Quickstart¶
In this example we have employee data telling us the employee’s years of experience, our level of trust in them, their level of expertise, and their salary. Our goal will be to predict what the salary of a new hire should be, given their years of experience, our level of trust in them, and their level of expertise.
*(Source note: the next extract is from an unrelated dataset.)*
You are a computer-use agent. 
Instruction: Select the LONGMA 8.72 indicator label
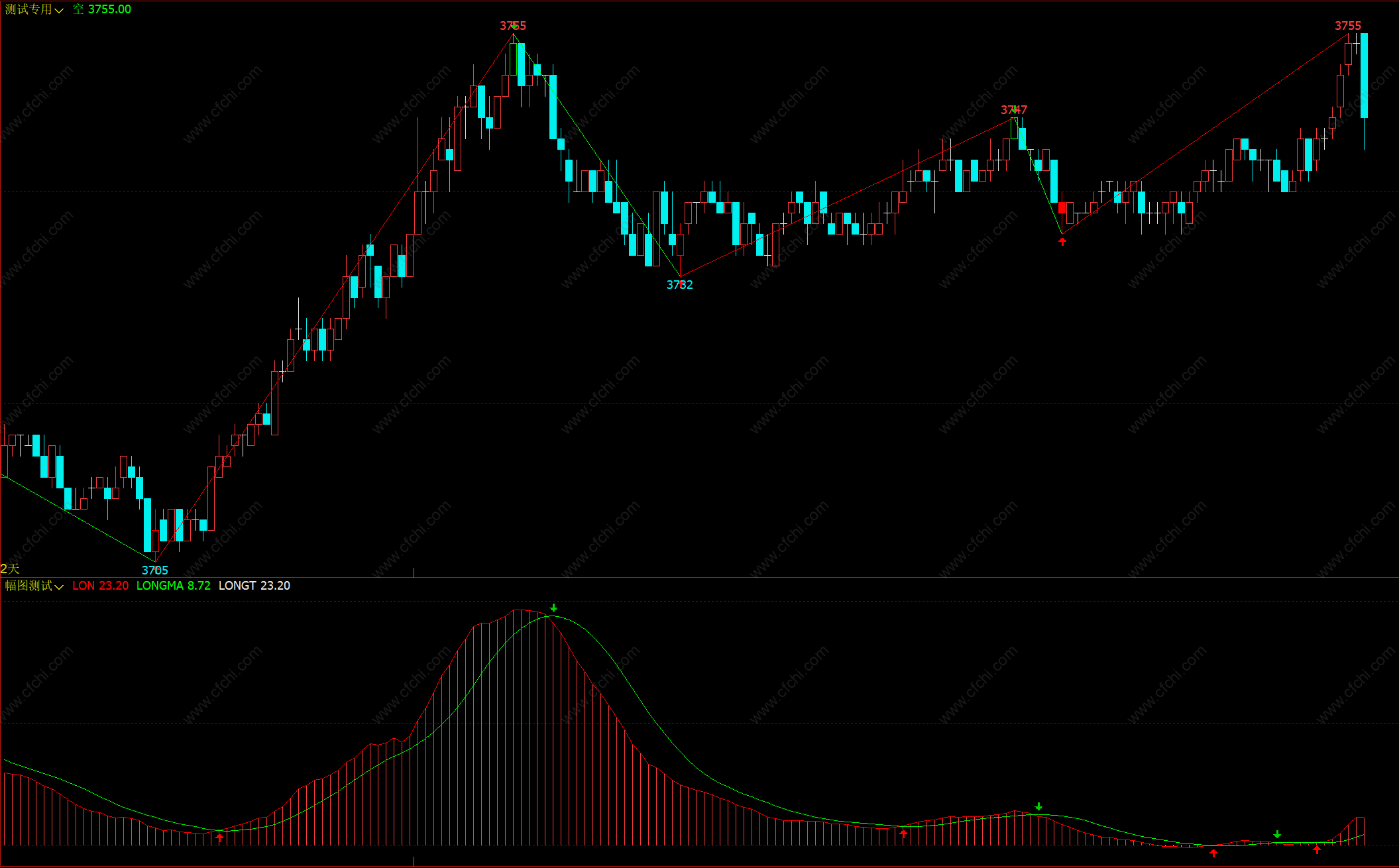pos(173,586)
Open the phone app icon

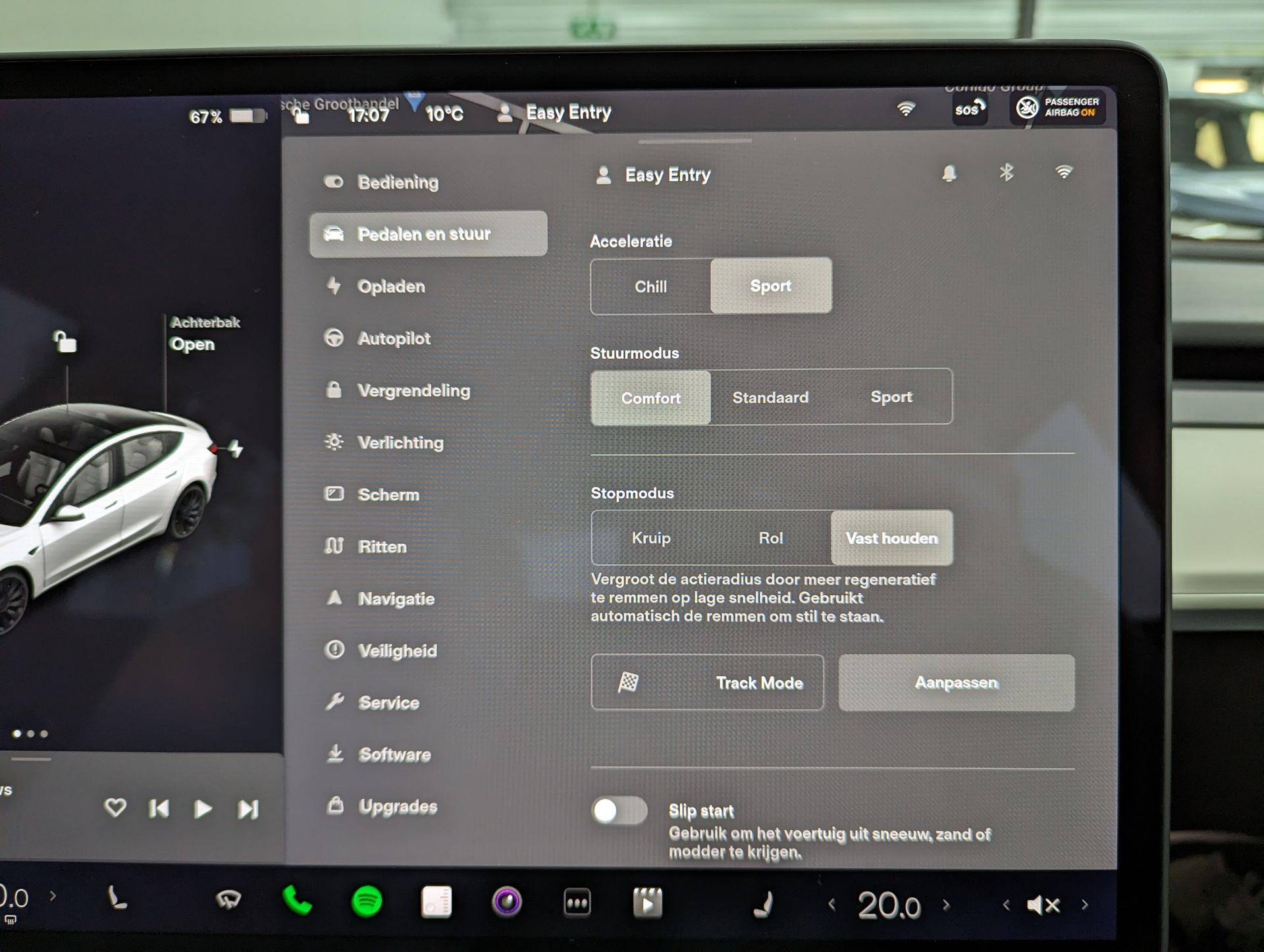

The model we’ll be using is a part of dffml-model-scikit
, which is
another separate Python package from DFFML which we can install via pip
.
$ pip install -U dffml-model-scikit
We will be using scikit’s linear regression model. Other available models can be found on the Models plugin page.
Example Dataset¶
We’ll be using the following simple dataset for this example.
Years of Experience |
Expertise |
Trust Factor |
Salary |
---|---|---|---|
0 |
1 |
0.1 |
10 |
1 |
3 |
0.2 |
20 |
2 |
5 |
0.3 |
30 |
3 |
7 |
0.4 |
40 |
4 |
9 |
0.5 |
50 |
5 |
11 |
0.6 |
60 |
Rows 0-3 will be used as the training data, and 4-5 will be used as the test data. We’ll be asking for a prediction of the salary for the following.
Years of Experience |
Expertise |
Trust Factor |
---|---|---|
6 |
13 |
0.7 |
7 |
15 |
0.8 |
Let’s create the training.csv
, test.csv
, and predict.csv
files.
cat > training.csv << EOF
Years,Expertise,Trust,Salary
0,1,0.1,10
1,3,0.2,20
2,5,0.3,30
3,7,0.4,40
EOF
cat > test.csv << EOF
Years,Expertise,Trust,Salary
4,9,0.5,50
5,11,0.6,60
EOF
cat > predict.csv << EOF
Years,Expertise,Trust
6,13,0.7
7,15,0.8
EOF
Command Line¶
For each command, we specify which model we want to use, and what our data sources are. A detailed explanation of all the command line flags follows.
First we train the model. Our data source is the training.csv
file.
dffml train \
-model scikitlr \
-model-features Years:int:1 Expertise:int:1 Trust:float:1 \
-model-predict Salary:float:1 \
-model-location tempdir \
-sources f=csv \
-source-filename training.csv
We then assess the models accuracy using the test data from test.csv
.
dffml accuracy \
-model scikitlr \
-model-features Years:int:1 Expertise:int:1 Trust:float:1 \
-model-predict Salary:float:1 \
-model-location tempdir \
-features Salary:float:1 \
-sources f=csv \
-source-filename test.csv \
-scorer mse
The test and training data are very simple, so the model should report 100% accuracy.
1.0
Finally, we ask the model to make a prediction for each row in the
predict.csv
file.
dffml predict all \
-model scikitlr \
-model-features Years:int:1 Expertise:int:1 Trust:float:1 \
-model-predict Salary:float:1 \
-model-location tempdir \
-sources f=csv \
-source-filename predict.csv
DFFML outputs in JSON format since it’s very common and makes it easy to use the DFFML command line from other scripts or languages.
[
{
"extra": {},
"features": {
"Expertise": 13,
"Trust": 0.7,
"Years": 6
},
"key": "0",
"last_updated": "2020-02-07T14:17:08Z",
"prediction": {
"Salary": {
"confidence": 1.0,
"value": 70.13972055888223
}
}
},
{
"extra": {},
"features": {
"Expertise": 15,
"Trust": 0.8,
"Years": 7
},
"key": "1",
"last_updated": "2020-02-07T14:17:08Z",
"prediction": {
"Salary": {
"confidence": 1.0,
"value": 80.15968063872255
}
}
}
]
The "confidence"
value is determined by the underlying model implementation.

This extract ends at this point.